=== Extract to read ===

Windmills are one of the leading growth sectors in alternative energy. Europe can boast a premiere position as they have a long windy coastline.
But now the rush to wind power has come up to the wall of limited supply of windmills. The Wall Street Journal reports, “improved technology has made it possible to build bigger, more efficient windmills. That combined with surging political support for renewable energy, has driven up demand. Now makers can’t keep up – mostly because they can’t get the parts they need fast enough.”
Electricity producers in Europe are leading the US producers in adopting alternative technologies, especially using wind power. Now that a bottleneck has cropped up the Europeans have an edge. Actually a number of US projects are stalled for lack of equipment.
But the Europeans are cashing in because they signed long term supply contracts with the manufacturers. They have even bought into suppliers of the equipment. Now they’re looking good.

=== Rows ===

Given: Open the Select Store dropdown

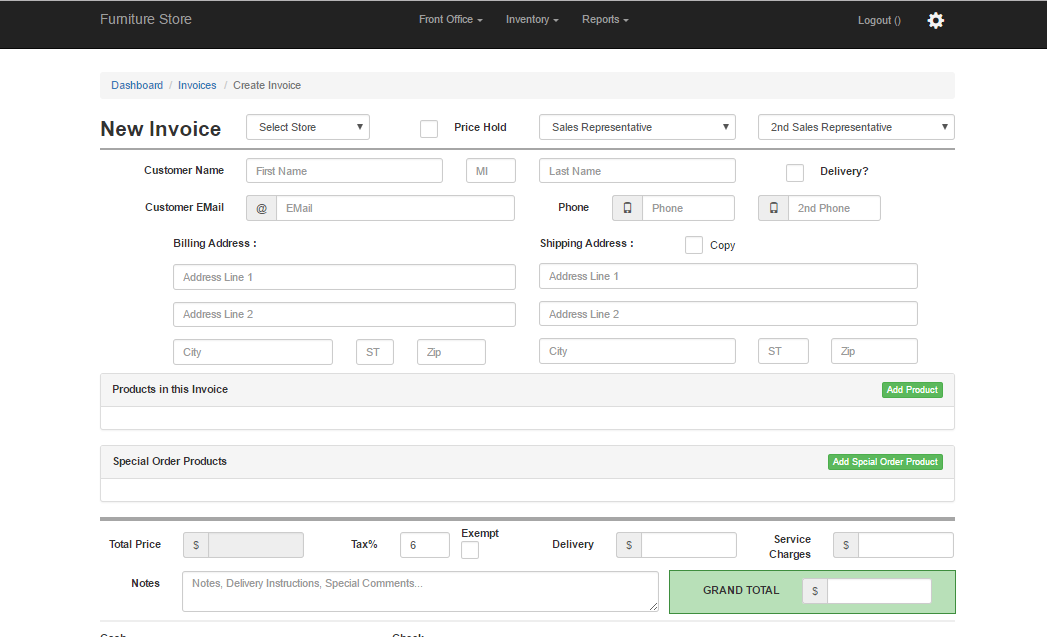Looking at the screenshot, I should tap(308, 127).
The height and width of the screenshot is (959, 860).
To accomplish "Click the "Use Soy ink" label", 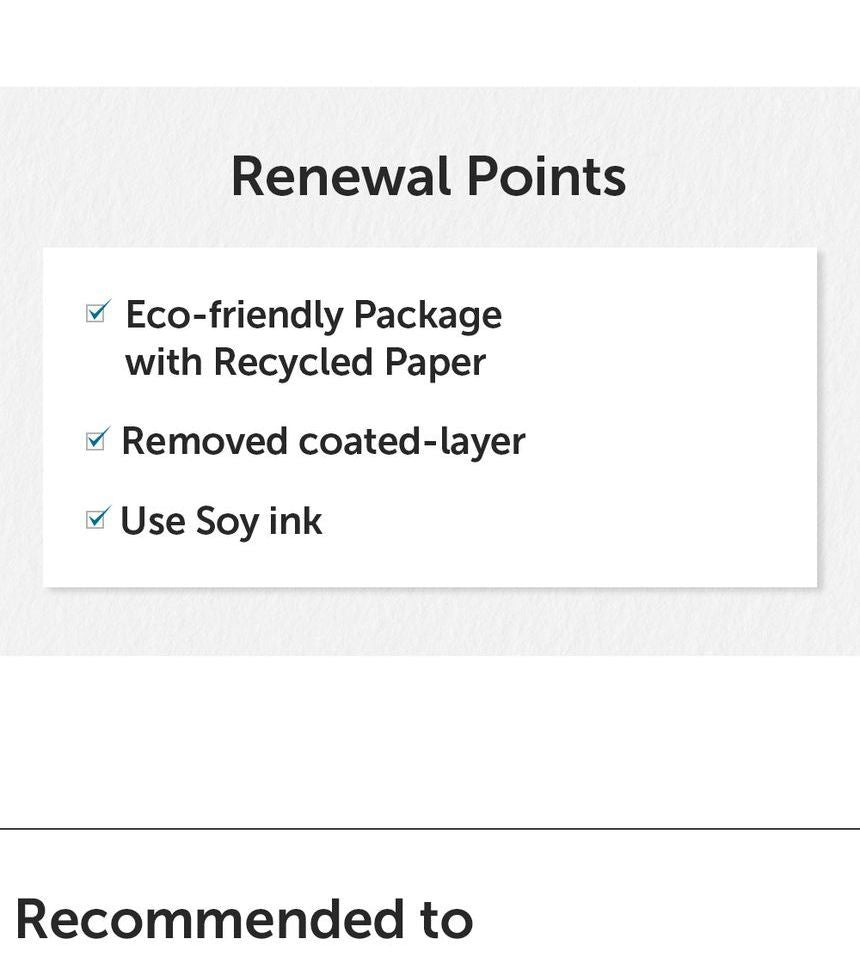I will [221, 521].
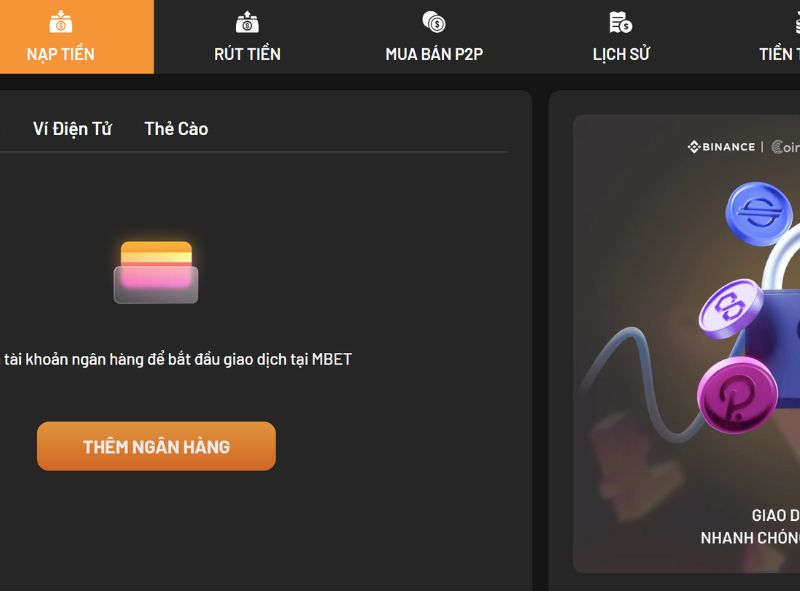800x600 pixels.
Task: Click the blue Stellar coin graphic
Action: point(759,214)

===

- _Work to do_
(A) Set down the part of the passage on wind power that opens with the words containing "Windmills are one" and closes with "lack of equipment.", keeping every word unchanged.
(B) Write the next part of the passage on wind power, starting right after its final sentence.
The data above isn't needed here.

- _Answers given_
(A)
Windmills are one of the leading growth sectors in alternative energy. Europe can boast a premiere position as they have a long windy coastline.
But now the rush to wind power has come up to the wall of limited supply of windmills. The Wall Street Journal reports, “improved technology has made it possible to build bigger, more efficient windmills. That combined with surging political support for renewable energy, has driven up demand. Now makers can’t keep up – mostly because they can’t get the parts they need fast enough.”
Electricity producers in Europe are leading the US producers in adopting alternative technologies, especially using wind power. Now that a bottleneck has cropped up the Europeans have an edge. Actually a number of US projects are stalled for lack of equipment.

(B)
Ibedrola a utility in Spain, paid $4 billion US for 24% of Gamesa SA, the Spanish turbine maker and contracted most of the new windmills through 2009. Community Energy, a Pennsylvania utility asked Gamesa for assistance for its stalled project. Ibedrola helped them out and in the end, bought Community Energy outright. Ibedrola is prowling other parts of the US. It bought two other wind farms, one in Iowa and one in Virgina. The latest news is Ibedrola offered $4.6 billion US for Maine’s Energy East Corp.
The drive for all of this is a European plan that mandates 20% of Europe’s electrical power is to come from renewable resources. That is from an estimated 6% in 2007. Wind is projected to play a major role.
The US is working, too. An astonishing 2,454 megawatts of windmills installed in 2006 alone. That’s equal to 2 fission reactors and the apparatus to transform the energy to electricity. As the world’s largest wind power installer in 2006, the US starts from a less than 1% wind power base.
The drive isn’t just the US government. Rather there are 20 states with price supports for wind power and the US providing a tax credit for “wind-park” development.
So who are the players for an investor or utility managers to talk to?
Vesta – Denmark, with 4,239 megawatts of produced windmills in 2006.
Gamesa – Spain, logging 2,346 megawatts.
GE – US, at 2,326 megawatts.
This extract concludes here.